__TASK STATEMENT__:
Please count the lines in the items below that contain the string "resolution", with case counting, and give only the number.

(Items in a dataset)
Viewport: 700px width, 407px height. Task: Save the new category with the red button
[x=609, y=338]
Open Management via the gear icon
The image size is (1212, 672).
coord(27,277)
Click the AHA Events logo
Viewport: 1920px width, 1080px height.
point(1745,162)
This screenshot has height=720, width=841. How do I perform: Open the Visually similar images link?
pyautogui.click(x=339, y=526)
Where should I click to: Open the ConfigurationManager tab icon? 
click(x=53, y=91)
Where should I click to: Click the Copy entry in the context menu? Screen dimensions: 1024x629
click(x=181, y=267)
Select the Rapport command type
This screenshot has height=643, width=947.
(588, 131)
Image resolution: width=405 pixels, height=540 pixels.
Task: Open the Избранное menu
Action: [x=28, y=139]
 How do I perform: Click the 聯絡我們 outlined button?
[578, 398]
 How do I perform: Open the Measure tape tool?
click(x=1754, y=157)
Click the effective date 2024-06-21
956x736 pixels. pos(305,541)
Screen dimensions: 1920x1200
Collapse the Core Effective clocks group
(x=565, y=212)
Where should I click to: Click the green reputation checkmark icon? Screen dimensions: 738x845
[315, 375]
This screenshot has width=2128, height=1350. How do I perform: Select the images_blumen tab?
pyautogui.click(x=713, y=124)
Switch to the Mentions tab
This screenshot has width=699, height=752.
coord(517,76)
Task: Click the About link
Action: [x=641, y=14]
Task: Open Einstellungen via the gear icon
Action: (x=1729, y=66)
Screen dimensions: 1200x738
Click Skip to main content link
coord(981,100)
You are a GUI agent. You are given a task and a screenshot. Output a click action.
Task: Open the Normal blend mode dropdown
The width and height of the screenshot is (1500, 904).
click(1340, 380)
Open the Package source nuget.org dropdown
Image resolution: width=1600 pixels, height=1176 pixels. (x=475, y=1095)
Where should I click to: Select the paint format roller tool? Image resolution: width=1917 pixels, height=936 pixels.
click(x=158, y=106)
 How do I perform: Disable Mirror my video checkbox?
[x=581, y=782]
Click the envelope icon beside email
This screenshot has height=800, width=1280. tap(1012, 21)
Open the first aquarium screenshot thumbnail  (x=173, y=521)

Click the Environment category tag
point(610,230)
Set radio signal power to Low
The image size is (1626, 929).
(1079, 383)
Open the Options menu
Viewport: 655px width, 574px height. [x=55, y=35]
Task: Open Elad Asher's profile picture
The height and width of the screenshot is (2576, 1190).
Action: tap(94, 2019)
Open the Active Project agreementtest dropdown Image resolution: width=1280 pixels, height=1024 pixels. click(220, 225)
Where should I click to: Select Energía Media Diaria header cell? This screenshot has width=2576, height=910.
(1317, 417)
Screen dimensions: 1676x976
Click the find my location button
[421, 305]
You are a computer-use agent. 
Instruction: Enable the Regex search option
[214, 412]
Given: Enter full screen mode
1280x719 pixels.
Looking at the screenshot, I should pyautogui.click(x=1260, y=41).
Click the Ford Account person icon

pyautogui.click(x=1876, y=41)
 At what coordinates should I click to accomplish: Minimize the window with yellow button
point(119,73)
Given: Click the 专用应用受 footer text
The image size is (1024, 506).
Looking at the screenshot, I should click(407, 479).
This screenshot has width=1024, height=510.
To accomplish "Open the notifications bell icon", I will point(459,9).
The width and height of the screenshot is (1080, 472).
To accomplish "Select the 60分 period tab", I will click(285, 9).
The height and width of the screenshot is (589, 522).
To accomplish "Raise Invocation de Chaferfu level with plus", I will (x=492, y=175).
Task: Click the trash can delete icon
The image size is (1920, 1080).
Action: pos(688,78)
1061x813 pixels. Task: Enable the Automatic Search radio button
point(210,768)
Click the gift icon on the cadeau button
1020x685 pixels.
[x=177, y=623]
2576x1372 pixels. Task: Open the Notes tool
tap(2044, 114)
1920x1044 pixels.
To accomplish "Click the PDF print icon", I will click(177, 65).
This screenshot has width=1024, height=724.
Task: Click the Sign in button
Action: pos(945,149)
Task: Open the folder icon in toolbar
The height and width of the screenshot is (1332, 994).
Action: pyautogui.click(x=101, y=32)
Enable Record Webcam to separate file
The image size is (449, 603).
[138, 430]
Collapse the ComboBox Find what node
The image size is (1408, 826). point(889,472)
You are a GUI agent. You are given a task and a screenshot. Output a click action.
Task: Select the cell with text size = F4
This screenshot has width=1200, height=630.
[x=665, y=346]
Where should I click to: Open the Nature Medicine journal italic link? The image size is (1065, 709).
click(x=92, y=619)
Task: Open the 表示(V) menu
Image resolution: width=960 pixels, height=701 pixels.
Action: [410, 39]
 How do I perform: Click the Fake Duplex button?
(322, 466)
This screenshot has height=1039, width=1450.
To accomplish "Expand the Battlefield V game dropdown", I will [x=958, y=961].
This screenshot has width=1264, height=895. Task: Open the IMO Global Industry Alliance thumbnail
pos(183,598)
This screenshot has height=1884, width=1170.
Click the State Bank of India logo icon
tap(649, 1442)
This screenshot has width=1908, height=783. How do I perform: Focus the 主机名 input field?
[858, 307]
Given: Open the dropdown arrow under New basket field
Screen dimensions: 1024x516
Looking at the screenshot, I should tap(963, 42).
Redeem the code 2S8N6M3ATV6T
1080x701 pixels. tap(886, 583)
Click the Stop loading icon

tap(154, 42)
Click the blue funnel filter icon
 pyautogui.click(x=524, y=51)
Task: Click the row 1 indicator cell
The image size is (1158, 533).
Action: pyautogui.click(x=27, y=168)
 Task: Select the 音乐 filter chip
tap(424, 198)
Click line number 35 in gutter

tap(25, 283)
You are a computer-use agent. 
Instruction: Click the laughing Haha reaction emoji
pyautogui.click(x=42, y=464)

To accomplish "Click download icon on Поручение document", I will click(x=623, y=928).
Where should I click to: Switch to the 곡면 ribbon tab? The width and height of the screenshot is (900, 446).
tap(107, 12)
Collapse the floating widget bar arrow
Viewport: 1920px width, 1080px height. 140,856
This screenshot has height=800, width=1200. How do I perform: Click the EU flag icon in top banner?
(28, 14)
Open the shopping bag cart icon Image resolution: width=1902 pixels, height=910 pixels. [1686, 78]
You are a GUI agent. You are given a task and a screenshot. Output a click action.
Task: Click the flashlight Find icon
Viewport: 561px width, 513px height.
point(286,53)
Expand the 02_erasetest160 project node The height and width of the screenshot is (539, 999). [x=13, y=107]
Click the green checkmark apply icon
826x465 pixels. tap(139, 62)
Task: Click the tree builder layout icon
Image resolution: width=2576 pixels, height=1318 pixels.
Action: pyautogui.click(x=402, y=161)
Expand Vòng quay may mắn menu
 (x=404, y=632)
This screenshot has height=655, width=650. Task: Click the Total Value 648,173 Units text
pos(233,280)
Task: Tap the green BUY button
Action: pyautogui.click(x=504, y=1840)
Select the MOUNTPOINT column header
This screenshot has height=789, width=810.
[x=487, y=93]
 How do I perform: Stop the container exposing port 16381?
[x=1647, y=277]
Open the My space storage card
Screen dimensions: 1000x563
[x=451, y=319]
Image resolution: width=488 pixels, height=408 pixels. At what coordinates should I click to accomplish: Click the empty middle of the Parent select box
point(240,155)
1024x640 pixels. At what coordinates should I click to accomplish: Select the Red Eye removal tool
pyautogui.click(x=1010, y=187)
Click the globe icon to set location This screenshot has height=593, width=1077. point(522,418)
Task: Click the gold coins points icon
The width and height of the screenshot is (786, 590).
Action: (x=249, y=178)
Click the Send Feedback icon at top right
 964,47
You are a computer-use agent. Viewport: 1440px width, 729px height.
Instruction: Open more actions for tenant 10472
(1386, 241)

__ANSWER IN FULL__:
8